Robotics Research

Robotic Ecologies

An exploration of autonomous systems and their interaction with urban environments. Through three distinct robotic prototypes, this research investigates different approaches to machine intelligence, learning, and environmental adaptation.

Each robot represents a different philosophy: environmental sensing and response, minimal computational systems, and adaptive learning from human behavior patterns.

Quackbot

Quackbot is an autonomous swimming robot designed to enhance urban safety along the Lee River. Equipped with obstacle detection and light-sensing capabilities, it navigates waterways to identify dark areas and illuminate them for pedestrian and cyclist safety.

The robot combines environmental sensing with proactive intervention, representing an approach to urban robotics where machines actively improve public spaces through autonomous decision-making.

Key Learnings:
  • Hardware validation in controlled laboratory environments is insufficient for real-world deployment
  • Assumptions about water dynamics and robot buoyancy proved naive without proper testing protocols
  • The gap between theoretical design and practical implementation highlighted the importance of iterative prototyping in aquatic environments

Dumb Spider

The Dumb Spider explores minimal computation through storage-based programming.
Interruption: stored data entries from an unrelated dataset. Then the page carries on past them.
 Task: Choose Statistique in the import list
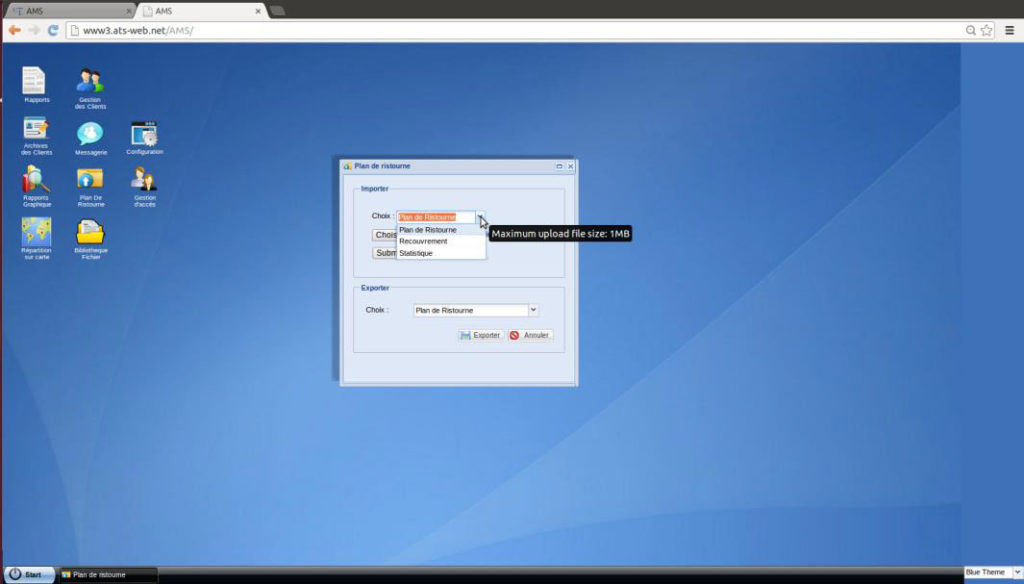pos(416,253)
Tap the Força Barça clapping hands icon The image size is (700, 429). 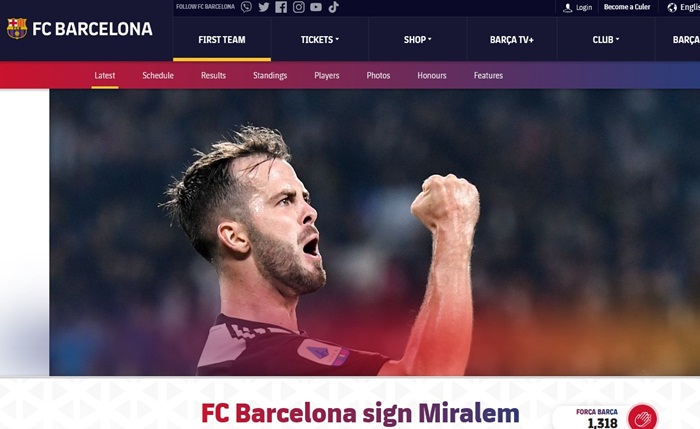click(642, 419)
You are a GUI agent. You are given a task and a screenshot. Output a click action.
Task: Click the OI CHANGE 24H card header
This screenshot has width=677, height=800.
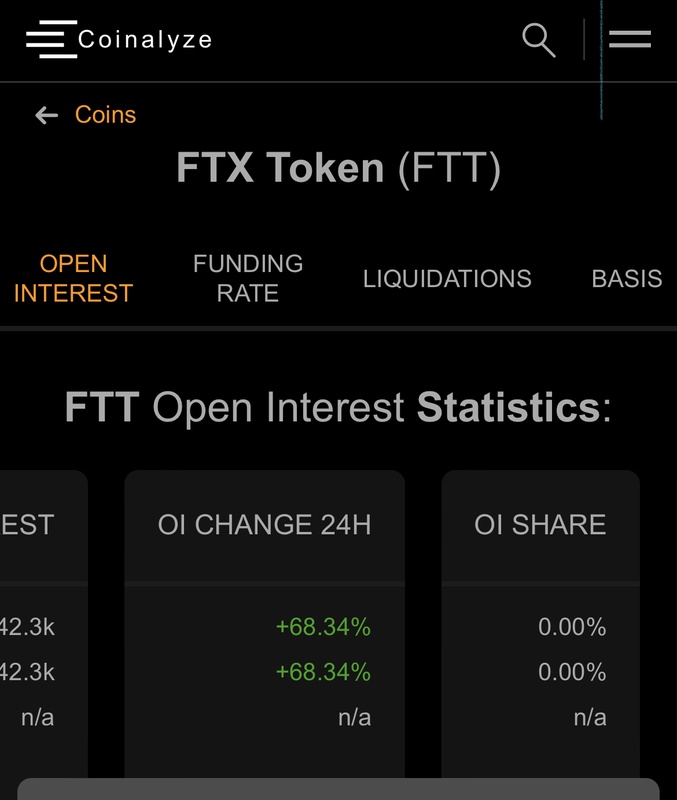tap(264, 524)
Operating without sensors or traditional intelligence, this robot relies entirely on pre-programmed movement patterns and mechanical responses.
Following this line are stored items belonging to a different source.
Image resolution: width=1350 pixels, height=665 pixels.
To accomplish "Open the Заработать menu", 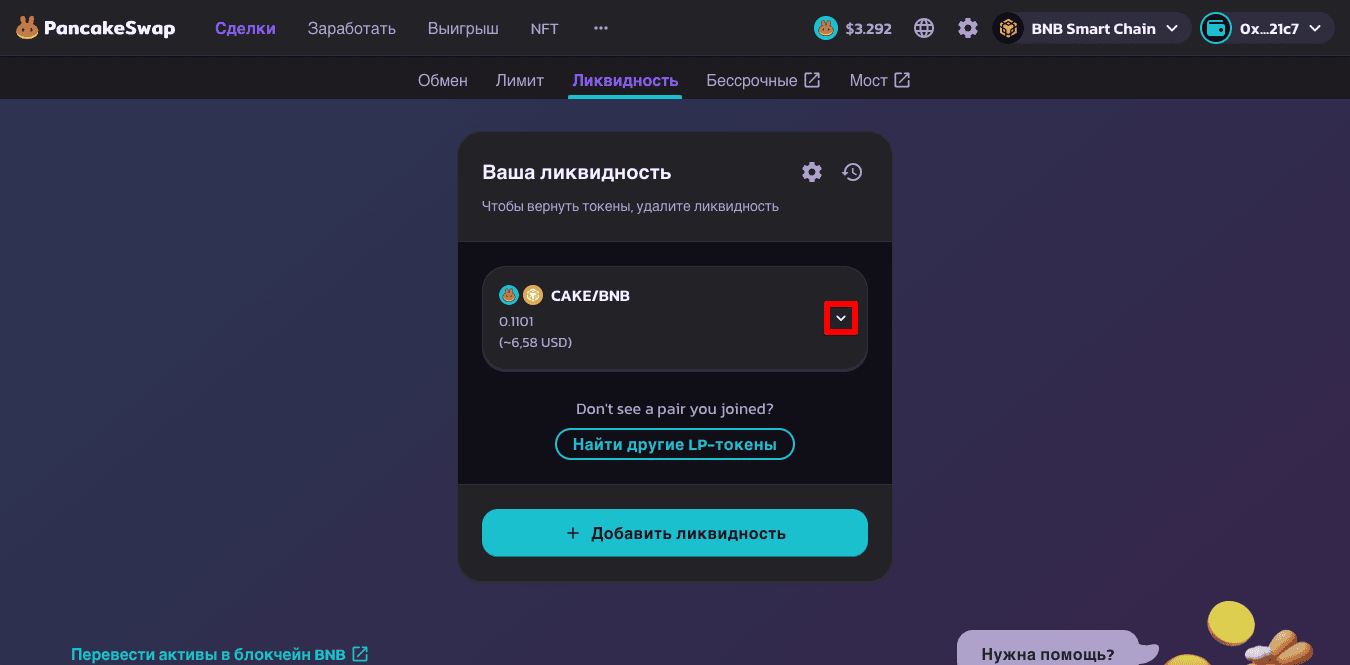I will (x=352, y=28).
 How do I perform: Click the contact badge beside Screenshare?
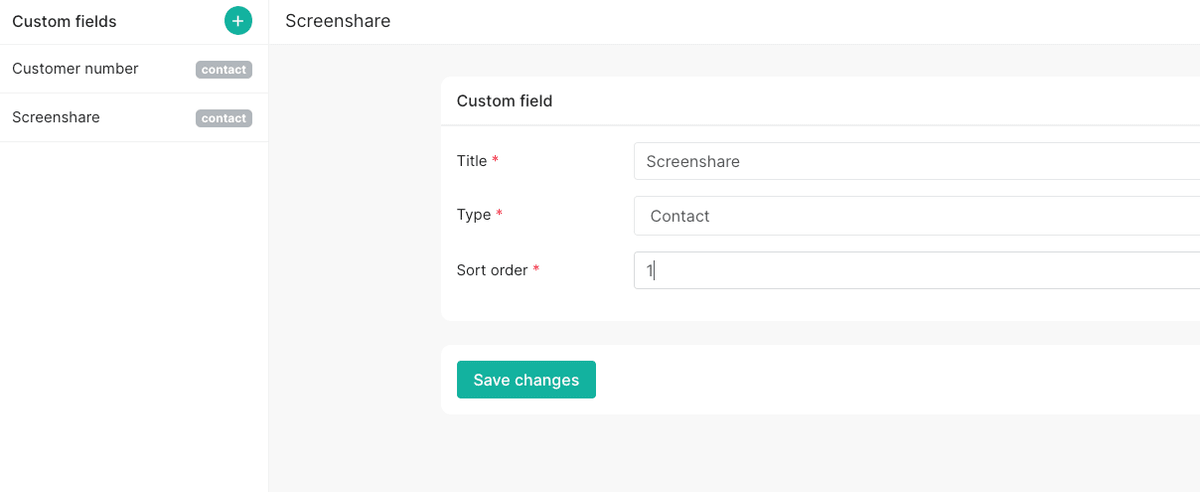click(224, 118)
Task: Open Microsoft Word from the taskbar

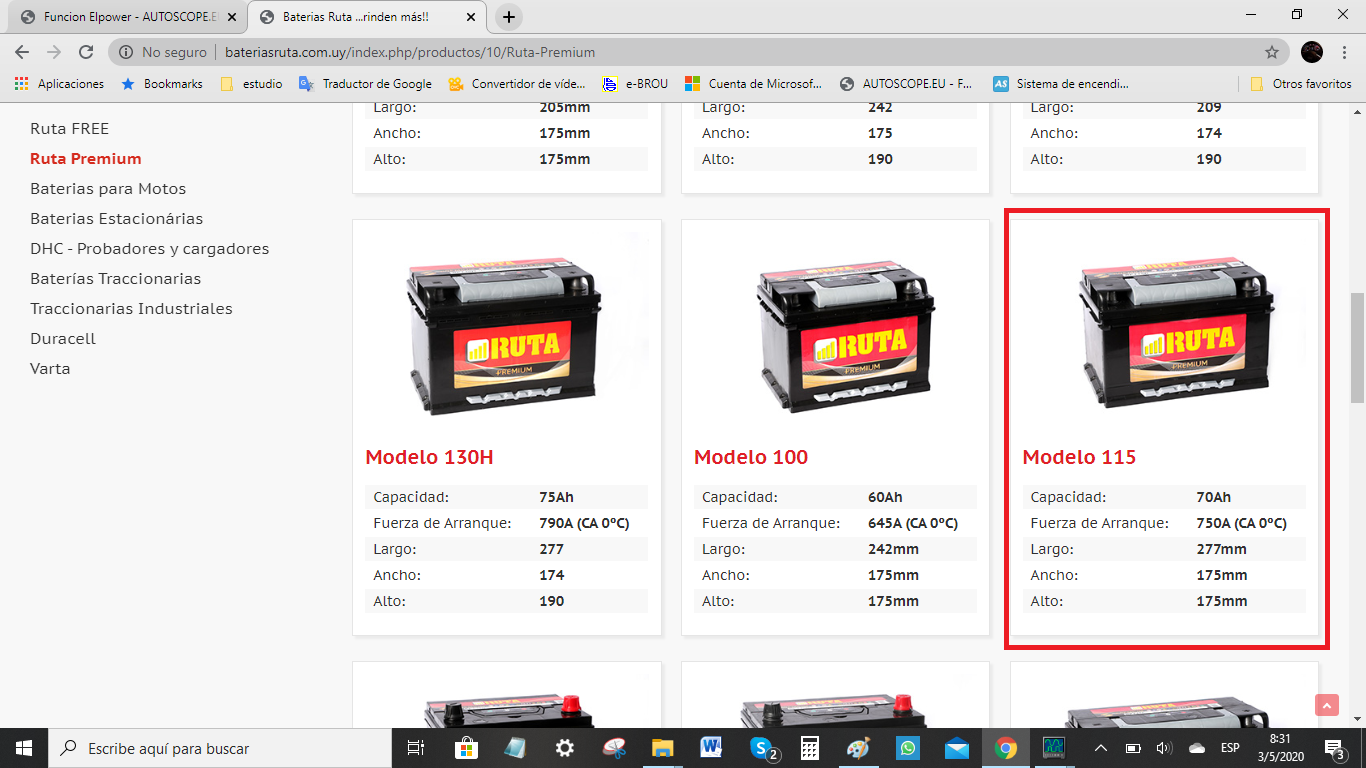Action: 711,748
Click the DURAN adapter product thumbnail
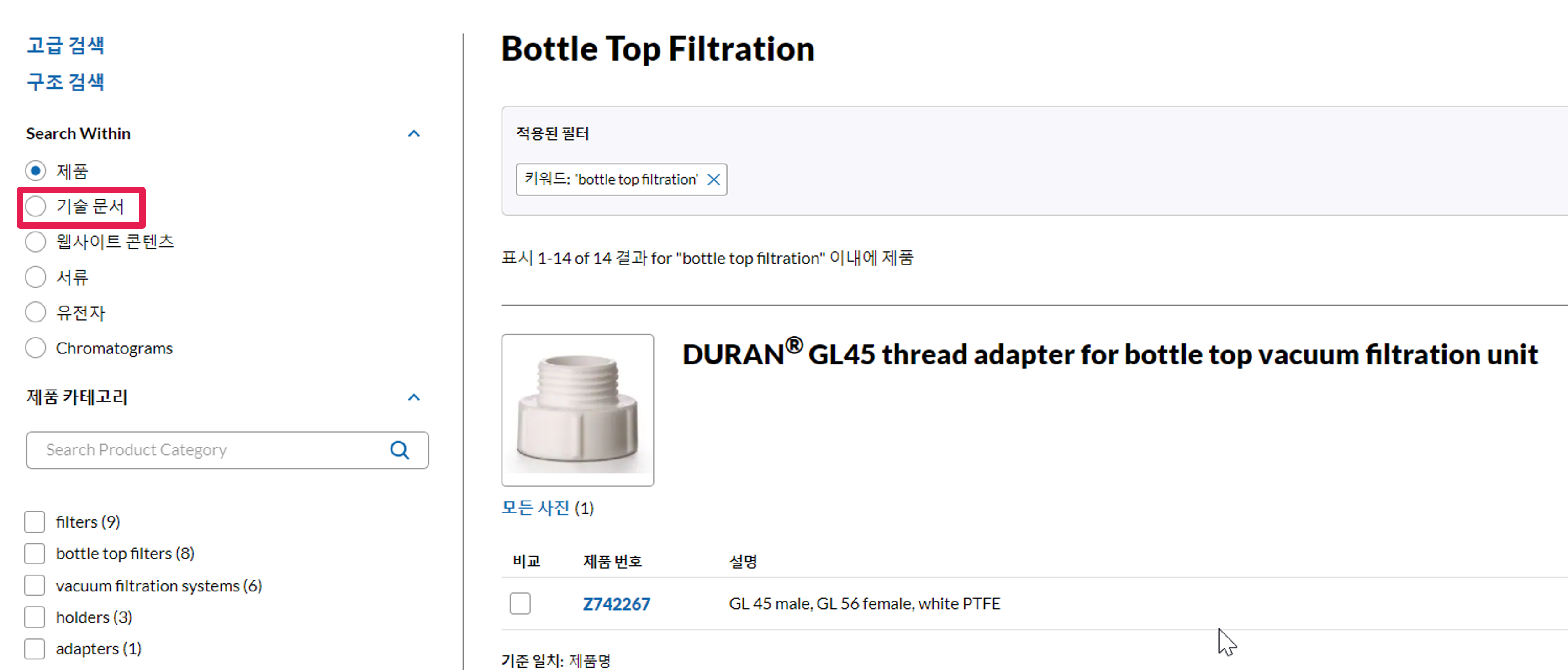Viewport: 1568px width, 670px height. pyautogui.click(x=577, y=410)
Despite developing custom software to assist with programming, the project revealed the limitations of purely deterministic robotic behavior and the challenges of creating meaningful interactions without environmental feedback.

Key Learnings:
  • Deterministic programming without environmental sensing severely limits robotic adaptability
  • Even sophisticated programming interfaces cannot compensate for lack of real-time feedback systems
  • The absence of sensors makes robots predictable but ultimately inflexible in dynamic environments

Smart Susan

Smart Susan demonstrates passive learning through observation of human behavior patterns. This intelligent device monitors user interactions and gradually adapts its responses to anticipate needs, creating an increasingly seamless integration with daily routines.
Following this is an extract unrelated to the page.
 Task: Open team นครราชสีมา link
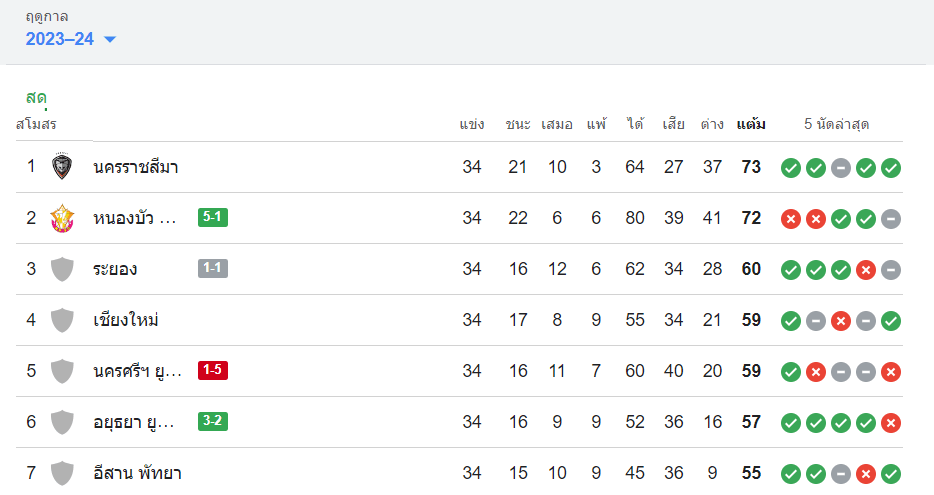click(136, 167)
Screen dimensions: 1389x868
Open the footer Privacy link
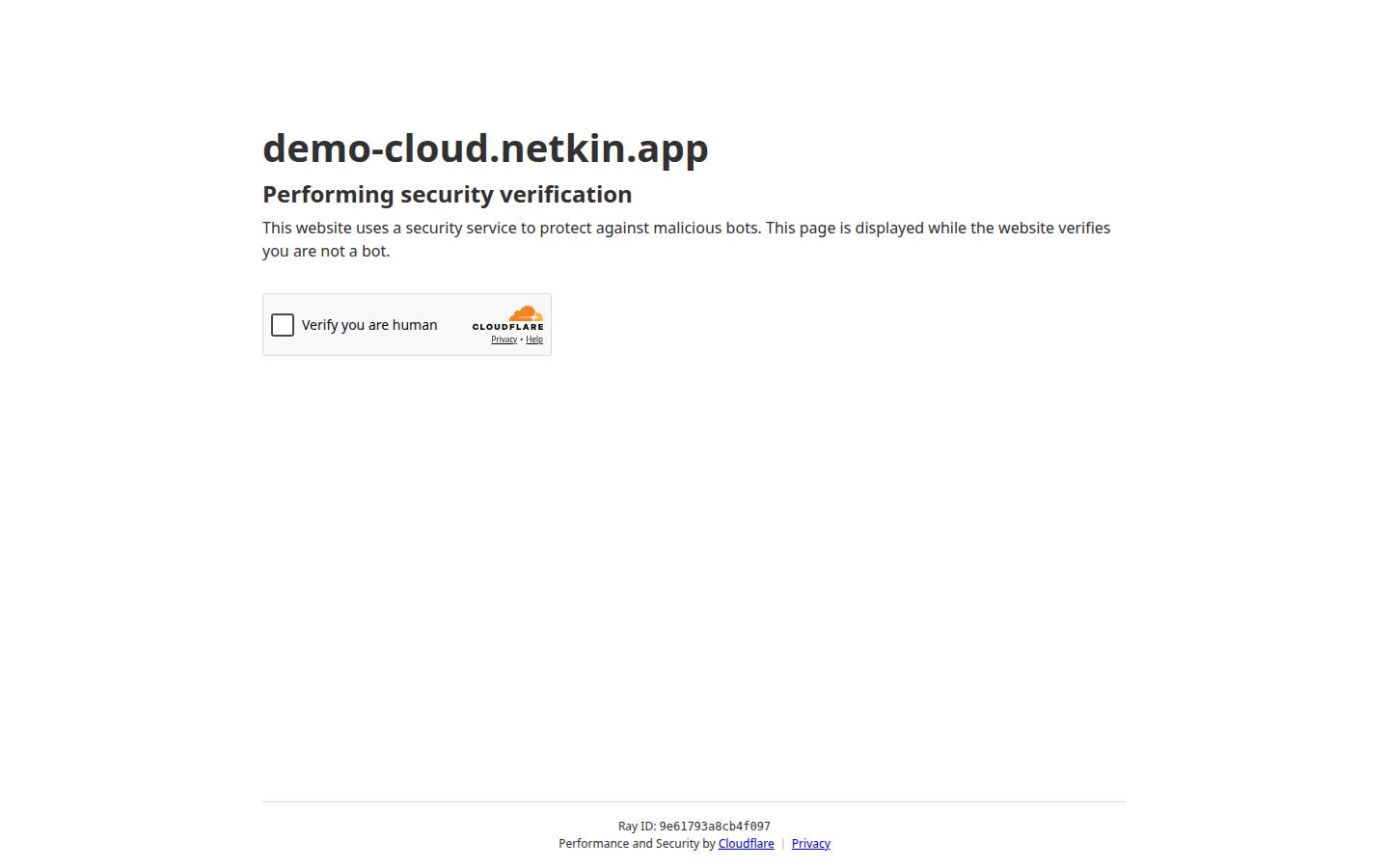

The concept extends beyond individual learning to collective intelligence—multiple devices sharing behavioral data to create sophisticated prediction networks. For example, retrieving a towel could trigger automatic activation of bathroom lighting and water heating systems.

This approach represents a shift from reactive to predictive home automation, where environmental intelligence emerges from accumulated behavioral understanding.

Key Learnings:
  • Human behavioral patterns exhibit sufficient consistency for machine prediction, but individual variations require extensive data collection
  • Multi-user environments significantly complicate pattern recognition, especially in shared spaces with conflicting preferences
  • Determining data relevance across networked devices requires sophisticated filtering algorithms, making deep learning approaches essential for scalable deployment
  • Date: 2017-2018
  • Category: Robotics, IoT, Machine Learning
  • Focus: Autonomous Systems, Environmental Interaction
  • Institution: University College London
  • Research Areas: Urban Robotics, Behavioral Learning
  • Applications: Smart Cities, Home Automation